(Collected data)
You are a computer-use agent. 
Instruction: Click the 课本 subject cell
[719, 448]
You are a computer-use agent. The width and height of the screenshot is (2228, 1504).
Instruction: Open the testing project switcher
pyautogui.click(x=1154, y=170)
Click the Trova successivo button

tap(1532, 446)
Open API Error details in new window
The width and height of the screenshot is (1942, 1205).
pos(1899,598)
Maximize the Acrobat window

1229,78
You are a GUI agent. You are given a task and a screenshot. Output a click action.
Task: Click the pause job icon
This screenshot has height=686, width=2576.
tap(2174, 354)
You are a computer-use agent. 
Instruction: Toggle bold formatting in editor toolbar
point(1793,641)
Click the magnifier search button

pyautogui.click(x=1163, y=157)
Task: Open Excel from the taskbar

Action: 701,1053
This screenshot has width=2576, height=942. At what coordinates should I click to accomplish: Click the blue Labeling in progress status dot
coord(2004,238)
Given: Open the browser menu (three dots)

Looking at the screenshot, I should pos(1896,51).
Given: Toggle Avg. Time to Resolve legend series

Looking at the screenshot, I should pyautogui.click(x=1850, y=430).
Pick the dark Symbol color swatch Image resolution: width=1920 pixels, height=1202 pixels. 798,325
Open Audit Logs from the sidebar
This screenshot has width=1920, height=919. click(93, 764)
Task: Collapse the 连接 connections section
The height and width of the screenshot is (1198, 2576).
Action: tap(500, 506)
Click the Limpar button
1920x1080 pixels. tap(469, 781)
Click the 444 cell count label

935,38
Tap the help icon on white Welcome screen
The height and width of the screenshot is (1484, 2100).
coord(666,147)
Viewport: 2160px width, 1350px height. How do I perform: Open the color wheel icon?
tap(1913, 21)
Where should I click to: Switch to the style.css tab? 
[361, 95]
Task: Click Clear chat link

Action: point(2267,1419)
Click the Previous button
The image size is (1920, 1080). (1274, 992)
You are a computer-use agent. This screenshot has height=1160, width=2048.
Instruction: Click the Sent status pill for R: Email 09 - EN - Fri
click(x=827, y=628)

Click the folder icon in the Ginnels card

## BRIEF
Each entry given above is to be duplicated exactly.

## RESULT OF THIS EXERCISE
You are a computer-use agent. 
Instruction: Click the 课本 subject cell
[719, 448]
You are a computer-use agent. The width and height of the screenshot is (2228, 1504).
Instruction: Open the testing project switcher
pyautogui.click(x=1154, y=170)
Click the Trova successivo button

tap(1532, 446)
Open API Error details in new window
The width and height of the screenshot is (1942, 1205).
pos(1899,598)
Maximize the Acrobat window

1229,78
You are a GUI agent. You are given a task and a screenshot. Output a click action.
Task: Click the pause job icon
This screenshot has height=686, width=2576.
tap(2174, 354)
You are a computer-use agent. 
Instruction: Toggle bold formatting in editor toolbar
point(1793,641)
Click the magnifier search button

pyautogui.click(x=1163, y=157)
Task: Open Excel from the taskbar

Action: 701,1053
This screenshot has width=2576, height=942. At what coordinates should I click to accomplish: Click the blue Labeling in progress status dot
coord(2004,238)
Given: Open the browser menu (three dots)

Looking at the screenshot, I should pos(1896,51).
Given: Toggle Avg. Time to Resolve legend series

Looking at the screenshot, I should pyautogui.click(x=1850, y=430).
Pick the dark Symbol color swatch Image resolution: width=1920 pixels, height=1202 pixels. 798,325
Open Audit Logs from the sidebar
This screenshot has width=1920, height=919. click(93, 764)
Task: Collapse the 连接 connections section
The height and width of the screenshot is (1198, 2576).
Action: tap(500, 506)
Click the Limpar button
1920x1080 pixels. tap(469, 781)
Click the 444 cell count label

935,38
Tap the help icon on white Welcome screen
The height and width of the screenshot is (1484, 2100).
coord(666,147)
Viewport: 2160px width, 1350px height. How do I perform: Open the color wheel icon?
tap(1913, 21)
Where should I click to: Switch to the style.css tab? 
[361, 95]
Task: Click Clear chat link

Action: point(2267,1419)
Click the Previous button
The image size is (1920, 1080). (1274, 992)
You are a computer-use agent. This screenshot has height=1160, width=2048.
Instruction: Click the Sent status pill for R: Email 09 - EN - Fri
click(x=827, y=628)

Click the folder icon in the Ginnels card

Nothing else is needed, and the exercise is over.